Convert the entries, from the first line through the line containing "click(x=565, y=297)", into a Markdown table with the columns Row and Entry line, numbering each row and omitting blank lines.

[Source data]
────────────────────────────────────────
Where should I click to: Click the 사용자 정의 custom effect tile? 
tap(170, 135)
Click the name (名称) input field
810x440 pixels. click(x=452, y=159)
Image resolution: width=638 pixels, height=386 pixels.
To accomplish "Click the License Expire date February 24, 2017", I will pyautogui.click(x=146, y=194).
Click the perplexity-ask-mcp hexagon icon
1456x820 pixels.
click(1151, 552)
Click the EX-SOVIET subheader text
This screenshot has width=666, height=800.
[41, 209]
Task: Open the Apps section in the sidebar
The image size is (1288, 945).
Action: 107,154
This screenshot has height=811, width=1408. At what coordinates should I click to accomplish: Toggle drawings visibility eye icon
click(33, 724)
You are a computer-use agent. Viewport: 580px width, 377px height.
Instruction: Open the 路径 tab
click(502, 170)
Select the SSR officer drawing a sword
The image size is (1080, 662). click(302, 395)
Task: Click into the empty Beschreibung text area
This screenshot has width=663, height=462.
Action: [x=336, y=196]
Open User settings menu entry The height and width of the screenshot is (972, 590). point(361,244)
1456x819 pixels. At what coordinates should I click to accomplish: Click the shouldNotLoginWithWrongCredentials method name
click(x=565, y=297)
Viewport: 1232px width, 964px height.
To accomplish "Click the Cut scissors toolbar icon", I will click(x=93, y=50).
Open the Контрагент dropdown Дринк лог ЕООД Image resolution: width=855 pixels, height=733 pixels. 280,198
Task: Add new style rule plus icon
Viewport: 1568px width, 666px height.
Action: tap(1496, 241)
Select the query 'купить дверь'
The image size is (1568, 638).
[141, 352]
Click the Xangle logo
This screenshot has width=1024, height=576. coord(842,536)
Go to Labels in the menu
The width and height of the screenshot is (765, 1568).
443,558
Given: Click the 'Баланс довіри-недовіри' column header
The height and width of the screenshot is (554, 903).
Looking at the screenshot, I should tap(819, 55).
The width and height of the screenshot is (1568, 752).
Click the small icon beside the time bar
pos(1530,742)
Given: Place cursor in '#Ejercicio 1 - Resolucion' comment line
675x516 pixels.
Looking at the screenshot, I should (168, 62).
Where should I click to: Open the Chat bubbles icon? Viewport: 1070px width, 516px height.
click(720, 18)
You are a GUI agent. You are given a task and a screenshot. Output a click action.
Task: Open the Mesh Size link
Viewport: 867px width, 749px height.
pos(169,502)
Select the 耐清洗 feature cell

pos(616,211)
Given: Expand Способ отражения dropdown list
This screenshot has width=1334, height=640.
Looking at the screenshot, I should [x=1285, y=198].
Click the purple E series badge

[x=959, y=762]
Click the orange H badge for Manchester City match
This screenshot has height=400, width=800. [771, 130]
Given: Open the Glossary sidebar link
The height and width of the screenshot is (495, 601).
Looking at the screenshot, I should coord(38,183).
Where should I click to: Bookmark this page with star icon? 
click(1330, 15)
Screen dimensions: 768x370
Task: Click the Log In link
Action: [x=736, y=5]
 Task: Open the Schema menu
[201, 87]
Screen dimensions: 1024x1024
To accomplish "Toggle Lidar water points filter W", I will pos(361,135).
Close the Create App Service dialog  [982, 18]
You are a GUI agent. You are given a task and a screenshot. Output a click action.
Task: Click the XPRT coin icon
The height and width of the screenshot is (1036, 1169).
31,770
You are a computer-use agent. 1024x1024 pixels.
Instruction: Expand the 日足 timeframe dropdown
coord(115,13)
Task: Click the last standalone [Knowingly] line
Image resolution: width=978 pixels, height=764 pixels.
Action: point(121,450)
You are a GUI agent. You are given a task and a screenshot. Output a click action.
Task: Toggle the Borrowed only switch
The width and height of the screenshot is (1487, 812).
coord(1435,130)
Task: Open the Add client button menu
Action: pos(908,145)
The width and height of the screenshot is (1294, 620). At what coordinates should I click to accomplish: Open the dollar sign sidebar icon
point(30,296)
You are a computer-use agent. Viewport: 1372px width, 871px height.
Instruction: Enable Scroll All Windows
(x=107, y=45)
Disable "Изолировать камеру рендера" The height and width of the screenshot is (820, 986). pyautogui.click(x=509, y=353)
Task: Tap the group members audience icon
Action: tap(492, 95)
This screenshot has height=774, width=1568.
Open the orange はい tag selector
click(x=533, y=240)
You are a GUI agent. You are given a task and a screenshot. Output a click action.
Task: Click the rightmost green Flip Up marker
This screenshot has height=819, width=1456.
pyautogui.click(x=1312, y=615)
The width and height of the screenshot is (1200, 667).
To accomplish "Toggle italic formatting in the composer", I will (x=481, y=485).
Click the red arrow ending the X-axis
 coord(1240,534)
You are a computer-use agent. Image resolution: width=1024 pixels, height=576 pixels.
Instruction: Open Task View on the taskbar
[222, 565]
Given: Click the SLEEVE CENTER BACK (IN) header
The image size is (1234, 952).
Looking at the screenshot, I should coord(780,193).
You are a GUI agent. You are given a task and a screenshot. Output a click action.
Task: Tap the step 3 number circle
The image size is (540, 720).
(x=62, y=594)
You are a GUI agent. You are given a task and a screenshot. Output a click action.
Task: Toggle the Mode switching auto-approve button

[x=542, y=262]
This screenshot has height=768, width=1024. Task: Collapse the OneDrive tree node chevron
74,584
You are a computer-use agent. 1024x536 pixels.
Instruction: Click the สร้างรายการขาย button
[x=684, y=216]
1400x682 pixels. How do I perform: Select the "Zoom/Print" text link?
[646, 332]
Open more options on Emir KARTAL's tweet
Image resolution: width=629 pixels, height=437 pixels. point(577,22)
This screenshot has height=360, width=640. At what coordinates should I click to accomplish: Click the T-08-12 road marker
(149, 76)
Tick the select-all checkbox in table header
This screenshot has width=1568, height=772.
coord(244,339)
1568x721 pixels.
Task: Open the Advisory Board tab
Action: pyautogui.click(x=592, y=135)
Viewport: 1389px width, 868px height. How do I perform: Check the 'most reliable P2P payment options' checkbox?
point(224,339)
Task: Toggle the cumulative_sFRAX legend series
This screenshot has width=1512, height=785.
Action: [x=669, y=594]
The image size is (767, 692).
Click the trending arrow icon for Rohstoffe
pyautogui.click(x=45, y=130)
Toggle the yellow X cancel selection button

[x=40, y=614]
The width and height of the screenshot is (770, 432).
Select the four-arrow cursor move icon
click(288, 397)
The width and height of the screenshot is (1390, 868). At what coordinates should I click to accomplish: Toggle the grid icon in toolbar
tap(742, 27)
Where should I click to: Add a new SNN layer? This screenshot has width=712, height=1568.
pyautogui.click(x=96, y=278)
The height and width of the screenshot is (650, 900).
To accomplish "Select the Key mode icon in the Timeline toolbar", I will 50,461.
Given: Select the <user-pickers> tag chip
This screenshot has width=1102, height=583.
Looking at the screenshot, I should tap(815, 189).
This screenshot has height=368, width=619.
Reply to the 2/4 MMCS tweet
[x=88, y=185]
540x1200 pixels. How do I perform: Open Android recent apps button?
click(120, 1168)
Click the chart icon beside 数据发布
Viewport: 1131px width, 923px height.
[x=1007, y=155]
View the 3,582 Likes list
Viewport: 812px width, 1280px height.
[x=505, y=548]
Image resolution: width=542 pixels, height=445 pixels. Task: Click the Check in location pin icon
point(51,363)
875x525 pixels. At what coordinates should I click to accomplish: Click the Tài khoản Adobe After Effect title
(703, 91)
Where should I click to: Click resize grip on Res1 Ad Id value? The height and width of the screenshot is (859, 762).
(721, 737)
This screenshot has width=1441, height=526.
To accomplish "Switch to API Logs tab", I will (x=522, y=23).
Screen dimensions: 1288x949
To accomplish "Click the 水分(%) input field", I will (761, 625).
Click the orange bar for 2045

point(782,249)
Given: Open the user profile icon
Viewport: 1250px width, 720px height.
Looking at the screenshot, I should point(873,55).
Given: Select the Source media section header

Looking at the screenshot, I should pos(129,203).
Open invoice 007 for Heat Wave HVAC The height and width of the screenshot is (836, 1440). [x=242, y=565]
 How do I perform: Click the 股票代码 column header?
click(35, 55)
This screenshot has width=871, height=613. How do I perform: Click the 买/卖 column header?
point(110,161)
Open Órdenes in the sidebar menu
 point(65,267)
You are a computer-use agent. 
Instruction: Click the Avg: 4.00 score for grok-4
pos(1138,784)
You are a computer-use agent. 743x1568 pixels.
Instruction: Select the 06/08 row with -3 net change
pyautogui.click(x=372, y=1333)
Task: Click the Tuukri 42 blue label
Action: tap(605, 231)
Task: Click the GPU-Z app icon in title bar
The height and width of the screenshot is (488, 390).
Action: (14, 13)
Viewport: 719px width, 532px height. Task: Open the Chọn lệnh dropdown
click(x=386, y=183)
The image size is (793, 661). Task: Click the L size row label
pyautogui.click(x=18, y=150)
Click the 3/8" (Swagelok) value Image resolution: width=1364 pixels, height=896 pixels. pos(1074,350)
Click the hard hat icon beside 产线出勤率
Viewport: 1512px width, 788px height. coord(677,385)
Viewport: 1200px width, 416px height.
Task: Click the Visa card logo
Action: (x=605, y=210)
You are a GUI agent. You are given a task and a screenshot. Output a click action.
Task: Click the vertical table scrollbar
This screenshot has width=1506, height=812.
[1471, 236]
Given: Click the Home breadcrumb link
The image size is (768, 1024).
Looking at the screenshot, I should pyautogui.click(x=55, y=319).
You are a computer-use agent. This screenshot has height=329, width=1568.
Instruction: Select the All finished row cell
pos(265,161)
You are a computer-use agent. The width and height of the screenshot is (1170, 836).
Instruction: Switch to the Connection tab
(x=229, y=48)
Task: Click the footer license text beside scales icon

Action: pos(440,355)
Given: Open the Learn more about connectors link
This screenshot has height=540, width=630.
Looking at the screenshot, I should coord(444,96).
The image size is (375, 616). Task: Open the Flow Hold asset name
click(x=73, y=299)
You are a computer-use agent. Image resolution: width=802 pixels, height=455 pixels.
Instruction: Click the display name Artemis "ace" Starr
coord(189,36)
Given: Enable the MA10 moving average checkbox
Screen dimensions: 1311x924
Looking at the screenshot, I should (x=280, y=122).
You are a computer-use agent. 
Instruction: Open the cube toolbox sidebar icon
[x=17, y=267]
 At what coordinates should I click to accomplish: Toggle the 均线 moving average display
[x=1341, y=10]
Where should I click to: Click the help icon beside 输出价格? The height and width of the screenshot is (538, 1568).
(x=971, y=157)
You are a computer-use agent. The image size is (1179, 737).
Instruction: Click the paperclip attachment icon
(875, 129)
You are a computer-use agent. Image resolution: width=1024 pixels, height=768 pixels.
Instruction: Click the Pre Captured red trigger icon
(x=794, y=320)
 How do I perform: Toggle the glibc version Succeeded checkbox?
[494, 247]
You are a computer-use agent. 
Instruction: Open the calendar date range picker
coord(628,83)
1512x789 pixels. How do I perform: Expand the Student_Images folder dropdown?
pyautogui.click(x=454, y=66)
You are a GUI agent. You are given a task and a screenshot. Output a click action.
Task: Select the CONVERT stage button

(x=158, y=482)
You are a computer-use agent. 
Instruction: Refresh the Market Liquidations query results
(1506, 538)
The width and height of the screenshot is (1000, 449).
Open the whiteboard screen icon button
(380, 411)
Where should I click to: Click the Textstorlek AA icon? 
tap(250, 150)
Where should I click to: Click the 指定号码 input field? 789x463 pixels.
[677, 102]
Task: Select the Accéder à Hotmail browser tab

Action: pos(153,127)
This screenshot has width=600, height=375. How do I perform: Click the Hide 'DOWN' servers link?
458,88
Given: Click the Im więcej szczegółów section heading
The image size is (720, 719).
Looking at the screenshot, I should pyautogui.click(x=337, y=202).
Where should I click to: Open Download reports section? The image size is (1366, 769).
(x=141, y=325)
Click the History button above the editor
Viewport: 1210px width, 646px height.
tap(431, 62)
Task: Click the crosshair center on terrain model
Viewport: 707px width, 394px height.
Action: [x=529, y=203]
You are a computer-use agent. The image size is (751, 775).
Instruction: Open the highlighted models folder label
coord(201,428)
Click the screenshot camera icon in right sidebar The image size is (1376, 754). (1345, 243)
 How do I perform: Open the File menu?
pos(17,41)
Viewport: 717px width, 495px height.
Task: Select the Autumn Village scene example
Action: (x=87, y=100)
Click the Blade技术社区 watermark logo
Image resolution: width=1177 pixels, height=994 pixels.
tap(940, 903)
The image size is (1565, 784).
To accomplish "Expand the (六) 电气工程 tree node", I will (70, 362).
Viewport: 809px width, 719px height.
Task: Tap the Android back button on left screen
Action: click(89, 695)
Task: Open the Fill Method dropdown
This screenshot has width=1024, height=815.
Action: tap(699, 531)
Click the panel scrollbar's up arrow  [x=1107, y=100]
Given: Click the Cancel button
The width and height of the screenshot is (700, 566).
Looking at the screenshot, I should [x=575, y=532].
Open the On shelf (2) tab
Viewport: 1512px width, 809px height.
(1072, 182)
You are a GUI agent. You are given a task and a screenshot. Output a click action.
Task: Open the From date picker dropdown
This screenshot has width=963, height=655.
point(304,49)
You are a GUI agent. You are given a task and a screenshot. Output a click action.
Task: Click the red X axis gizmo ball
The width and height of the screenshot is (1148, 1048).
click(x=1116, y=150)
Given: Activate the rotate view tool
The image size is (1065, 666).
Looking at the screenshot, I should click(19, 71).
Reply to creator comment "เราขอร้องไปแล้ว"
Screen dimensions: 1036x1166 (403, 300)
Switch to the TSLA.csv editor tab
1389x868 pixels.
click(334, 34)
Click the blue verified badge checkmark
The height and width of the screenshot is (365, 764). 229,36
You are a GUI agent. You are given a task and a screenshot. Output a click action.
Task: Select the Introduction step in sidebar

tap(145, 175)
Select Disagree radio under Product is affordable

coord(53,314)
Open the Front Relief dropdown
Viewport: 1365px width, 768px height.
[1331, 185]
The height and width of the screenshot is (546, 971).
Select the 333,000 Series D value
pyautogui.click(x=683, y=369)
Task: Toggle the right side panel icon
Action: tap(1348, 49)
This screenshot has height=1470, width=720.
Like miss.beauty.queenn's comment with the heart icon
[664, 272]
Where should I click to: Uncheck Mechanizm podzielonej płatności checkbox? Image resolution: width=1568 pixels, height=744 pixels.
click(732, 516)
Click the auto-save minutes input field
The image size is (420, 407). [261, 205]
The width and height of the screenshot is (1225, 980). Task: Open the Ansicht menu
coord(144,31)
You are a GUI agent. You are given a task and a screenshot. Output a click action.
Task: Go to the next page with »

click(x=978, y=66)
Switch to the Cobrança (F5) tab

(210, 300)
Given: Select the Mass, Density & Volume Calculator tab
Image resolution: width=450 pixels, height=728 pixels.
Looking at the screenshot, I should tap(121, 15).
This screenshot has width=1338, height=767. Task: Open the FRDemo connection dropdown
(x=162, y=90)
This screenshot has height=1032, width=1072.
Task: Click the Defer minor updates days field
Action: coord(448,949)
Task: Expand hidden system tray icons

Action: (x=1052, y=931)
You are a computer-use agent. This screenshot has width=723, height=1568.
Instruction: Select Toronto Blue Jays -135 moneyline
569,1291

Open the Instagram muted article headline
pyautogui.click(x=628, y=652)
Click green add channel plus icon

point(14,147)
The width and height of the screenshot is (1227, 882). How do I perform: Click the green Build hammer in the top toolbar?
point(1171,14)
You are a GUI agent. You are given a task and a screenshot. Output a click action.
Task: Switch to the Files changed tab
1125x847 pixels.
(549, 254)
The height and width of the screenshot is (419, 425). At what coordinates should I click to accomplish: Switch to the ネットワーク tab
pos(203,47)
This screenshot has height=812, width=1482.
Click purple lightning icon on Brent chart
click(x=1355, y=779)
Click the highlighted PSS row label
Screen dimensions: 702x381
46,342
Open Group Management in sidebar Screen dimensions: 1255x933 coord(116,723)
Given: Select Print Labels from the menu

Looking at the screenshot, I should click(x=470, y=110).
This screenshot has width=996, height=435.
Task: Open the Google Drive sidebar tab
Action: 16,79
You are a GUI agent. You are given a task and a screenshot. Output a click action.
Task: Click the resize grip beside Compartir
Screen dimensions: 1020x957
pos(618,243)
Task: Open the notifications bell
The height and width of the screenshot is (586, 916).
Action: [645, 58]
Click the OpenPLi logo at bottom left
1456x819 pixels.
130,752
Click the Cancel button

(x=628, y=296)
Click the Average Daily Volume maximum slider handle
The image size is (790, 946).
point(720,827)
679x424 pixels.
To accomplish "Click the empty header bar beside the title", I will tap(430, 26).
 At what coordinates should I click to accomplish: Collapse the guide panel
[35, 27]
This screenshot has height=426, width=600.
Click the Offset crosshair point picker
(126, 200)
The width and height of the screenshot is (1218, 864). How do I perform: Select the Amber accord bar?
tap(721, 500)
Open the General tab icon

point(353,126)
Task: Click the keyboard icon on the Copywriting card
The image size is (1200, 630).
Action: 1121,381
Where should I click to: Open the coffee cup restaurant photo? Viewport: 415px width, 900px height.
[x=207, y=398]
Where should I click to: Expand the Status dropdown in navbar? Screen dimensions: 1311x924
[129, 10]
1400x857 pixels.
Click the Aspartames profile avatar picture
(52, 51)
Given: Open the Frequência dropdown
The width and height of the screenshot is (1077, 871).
────────────────────────────────────────
**Task response**
| Row | Entry line |
|---|---|
| 1 | Where should I click to: Click the 사용자 정의 custom effect tile?  |
| 2 | tap(170, 135) |
| 3 | Click the name (名称) input field |
| 4 | 810x440 pixels. click(x=452, y=159) |
| 5 | Image resolution: width=638 pixels, height=386 pixels. |
| 6 | To accomplish "Click the License Expire date February 24, 2017", I will pyautogui.click(x=146, y=194). |
| 7 | Click the perplexity-ask-mcp hexagon icon |
| 8 | 1456x820 pixels. |
| 9 | click(1151, 552) |
| 10 | Click the EX-SOVIET subheader text |
| 11 | This screenshot has width=666, height=800. |
| 12 | [41, 209] |
| 13 | Task: Open the Apps section in the sidebar |
| 14 | The image size is (1288, 945). |
| 15 | Action: 107,154 |
| 16 | This screenshot has height=811, width=1408. At what coordinates should I click to accomplish: Toggle drawings visibility eye icon |
| 17 | click(33, 724) |
| 18 | You are a computer-use agent. Viewport: 580px width, 377px height. |
| 19 | Instruction: Open the 路径 tab |
| 20 | click(502, 170) |
| 21 | Select the SSR officer drawing a sword |
| 22 | The image size is (1080, 662). click(302, 395) |
| 23 | Task: Click into the empty Beschreibung text area |
| 24 | This screenshot has width=663, height=462. |
| 25 | Action: [x=336, y=196] |
| 26 | Open User settings menu entry The height and width of the screenshot is (972, 590). point(361,244) |
| 27 | 1456x819 pixels. At what coordinates should I click to accomplish: Click the shouldNotLoginWithWrongCredentials method name |
| 28 | click(x=565, y=297) |